Horticulture and Landscape Architecture
The Plant Propagation CD produced by a team that included Mary Welch-Keesey, Rosie Lerner and Janie Nordstrom Griffiths, as well as Becky Goetz, Sharon Katz and Joan Crow (Agricultural Communication) earned three bronze awards from the Garden Writers Association as well as a gold award from the Association for Communication Excellence. Team members earned bronze awards in the electronic media category for writing, graphic design and overall product
Youth Development and Agricultural Education
Tristan Emery, a sophomore studying agricultural communication, was one of three Grassroots Spokesperson winners at the National Young Farmer Education Association’s National Institute in December in Orlando, Fla. Emery promoted the positive aspects of the United States Animal Identification Plan during her five-minute presentation. She qualified for the national competition after placing first in the Indiana Young Farmer Association’s spokesperson contest.

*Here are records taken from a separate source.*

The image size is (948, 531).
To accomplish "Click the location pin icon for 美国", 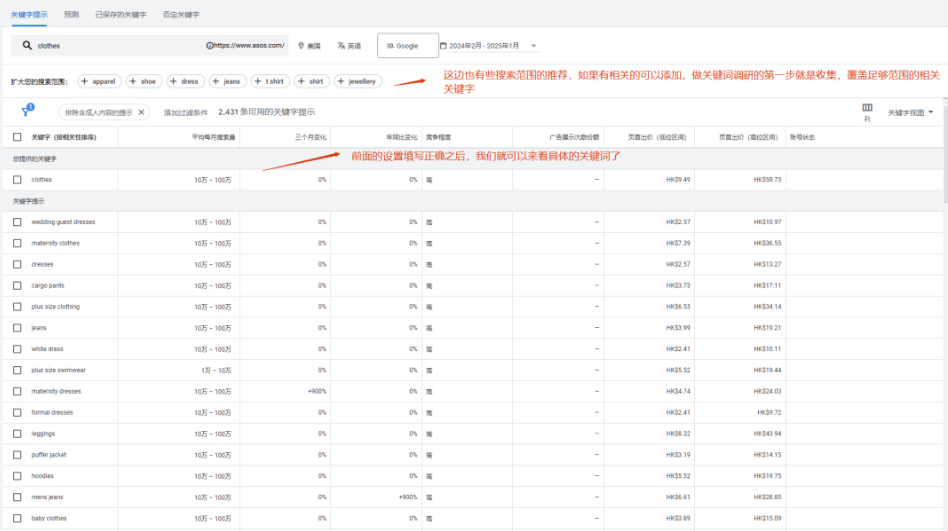I will (x=301, y=45).
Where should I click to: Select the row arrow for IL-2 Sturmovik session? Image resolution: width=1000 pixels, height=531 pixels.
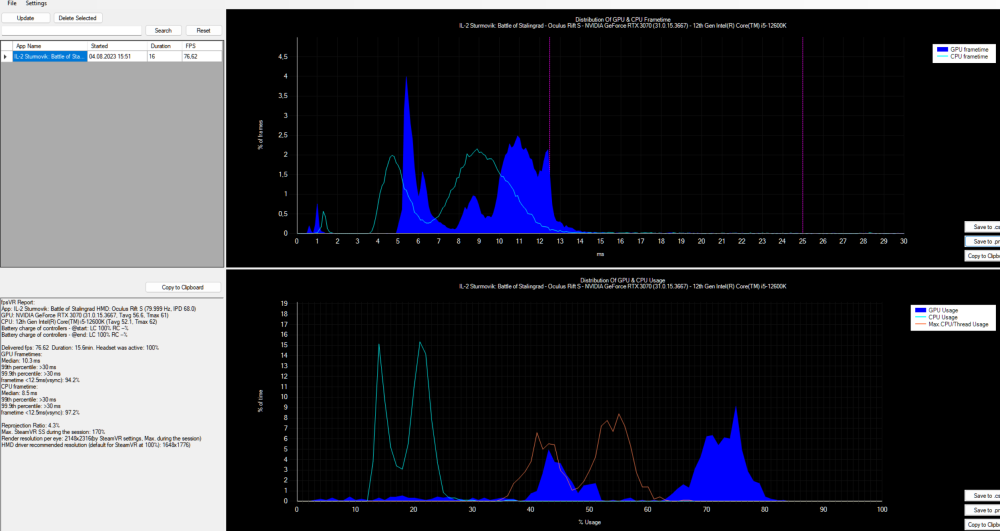pyautogui.click(x=6, y=57)
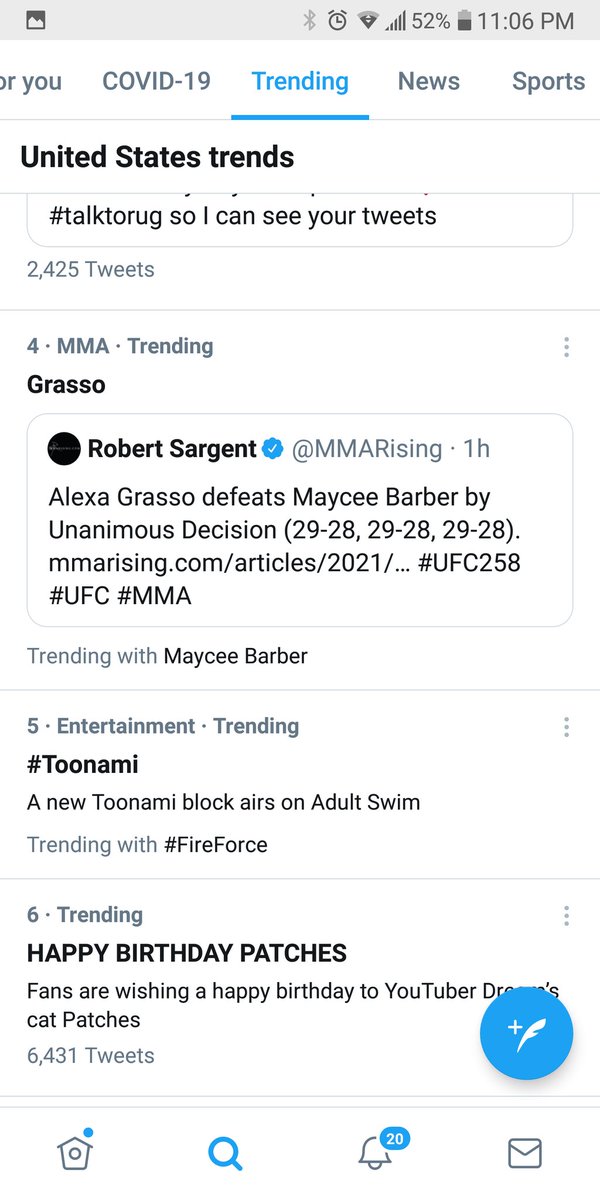Open the Grasso trend heading
600x1200 pixels.
(x=66, y=384)
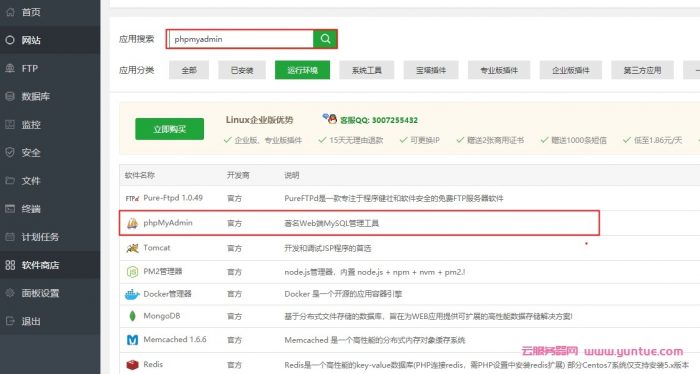The width and height of the screenshot is (700, 374).
Task: Select the MongoDB leaf icon
Action: (132, 316)
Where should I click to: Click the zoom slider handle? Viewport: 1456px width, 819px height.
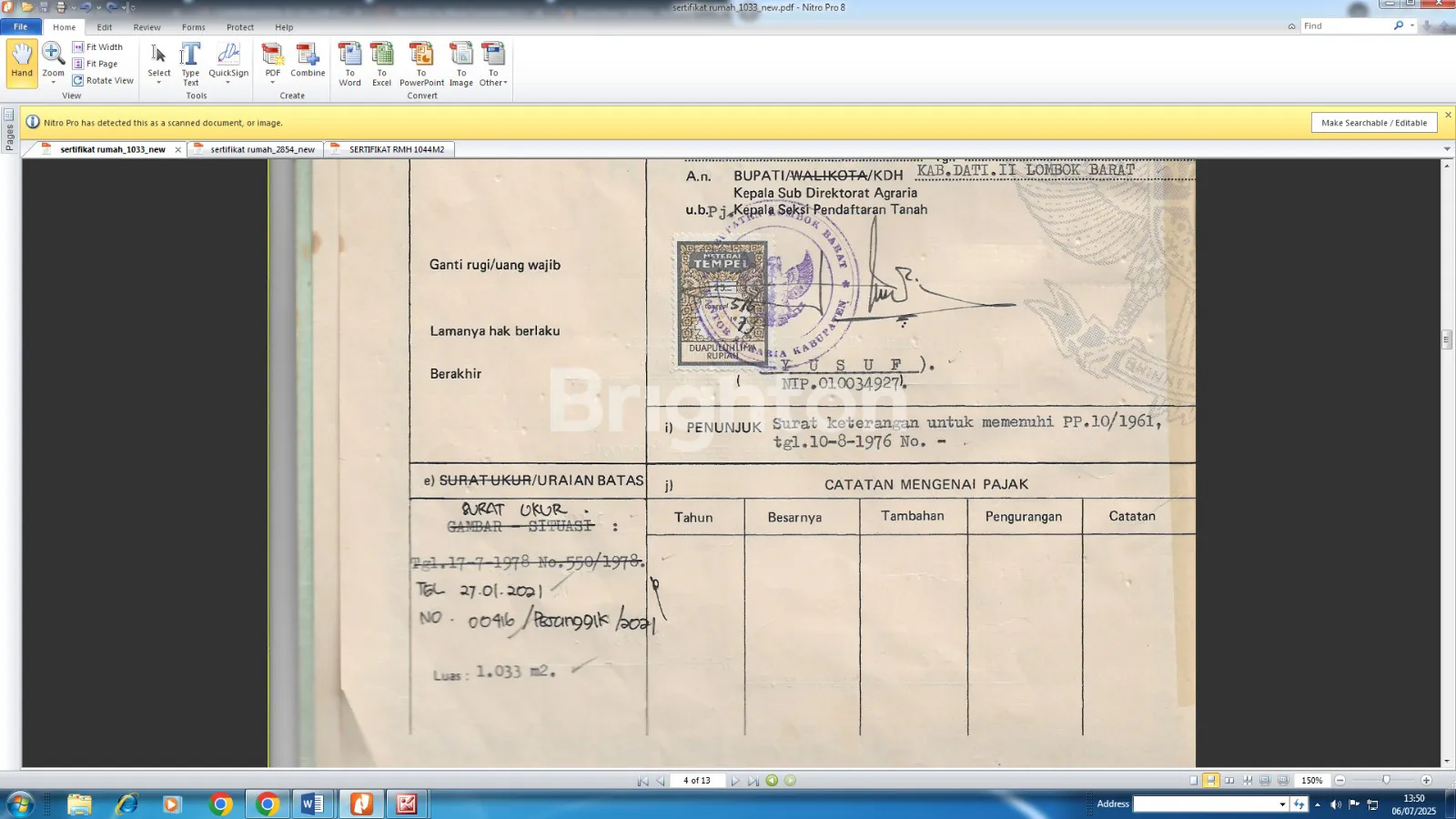click(1386, 781)
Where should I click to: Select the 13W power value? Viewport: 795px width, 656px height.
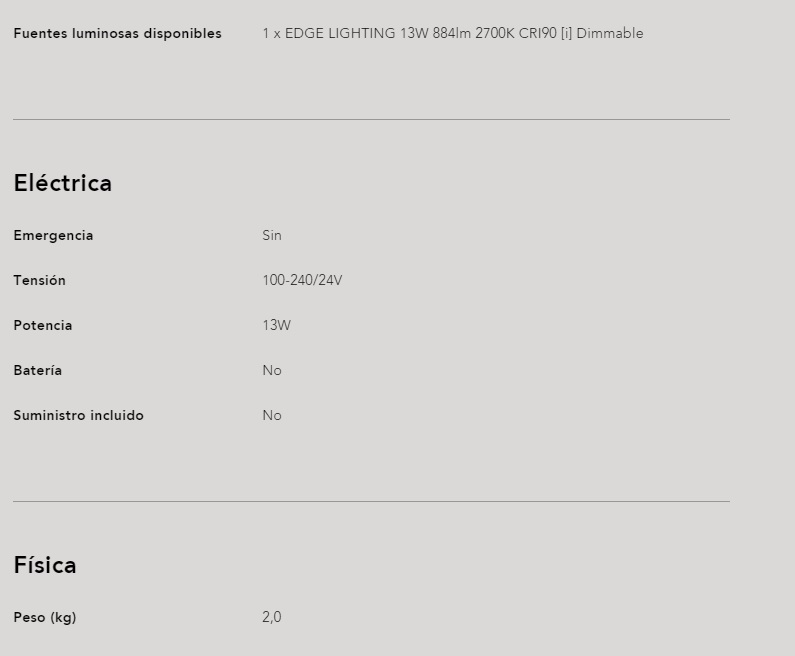point(276,325)
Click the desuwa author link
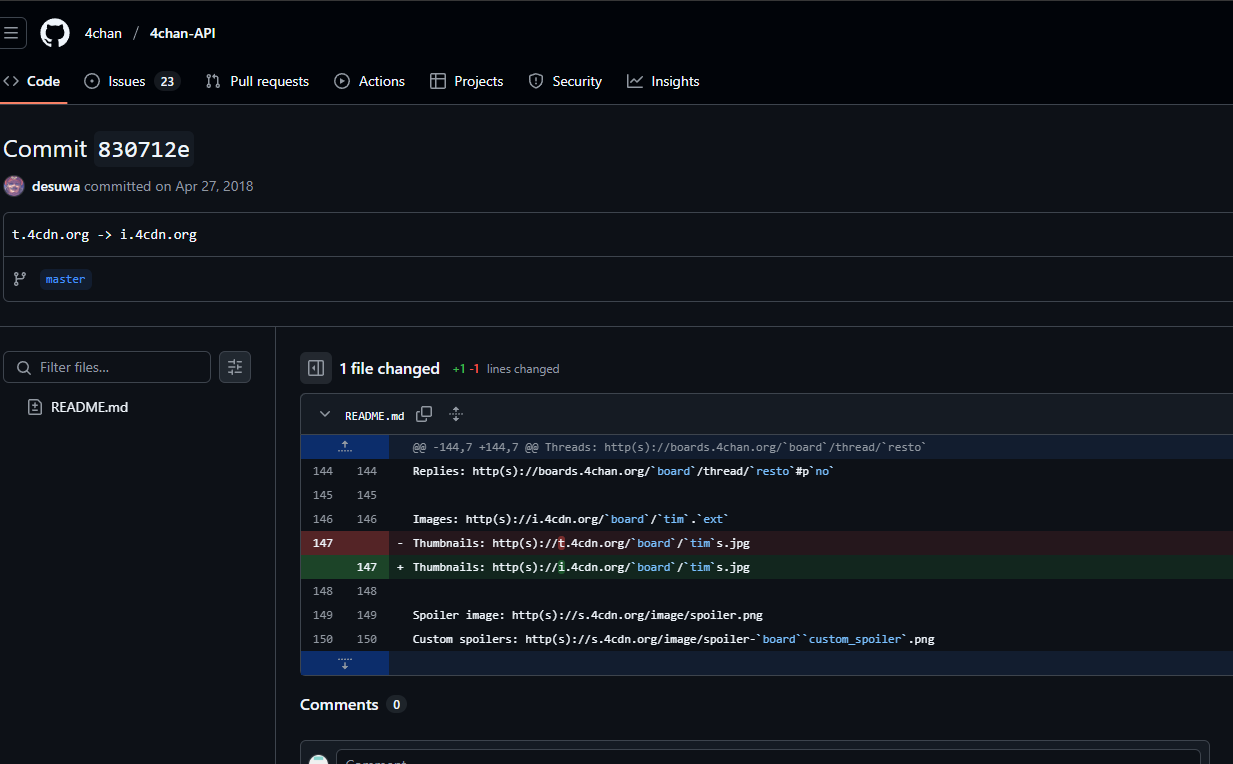 (x=56, y=186)
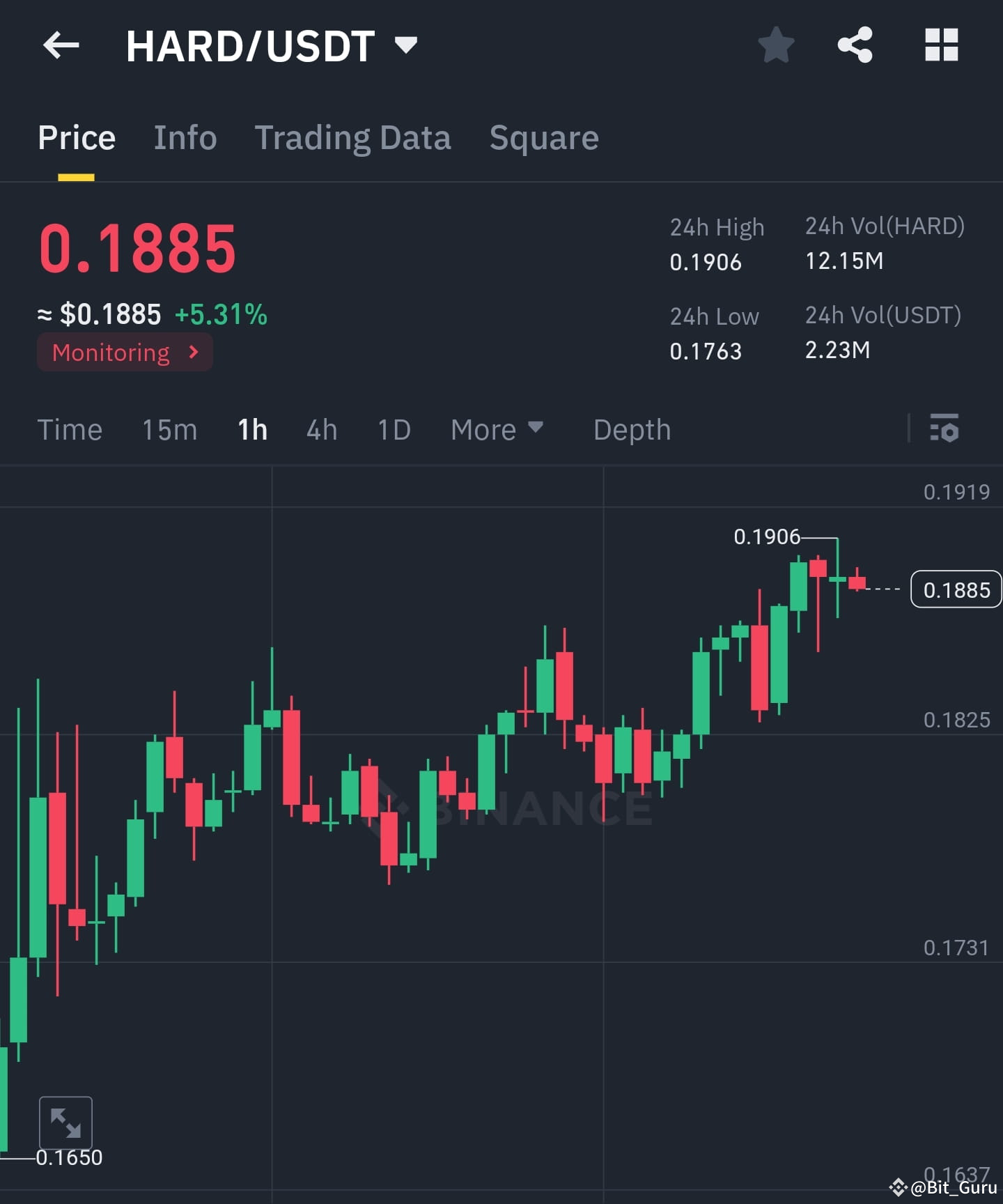Switch to the 4h timeframe
The width and height of the screenshot is (1003, 1204).
(320, 430)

Mark Balschweid has received a prestigious Fulbright Scholarship to further his studies and research in the area of life science education. Congress created the Fulbright Scholar Program in 1946 to increase understanding between the people of the United States and other countries, through the exchange of persons, knowledge and skills. Balschweid, an associate professor who has been a faculty member since 1998, will work with colleagues in Jamaica this fall and next spring.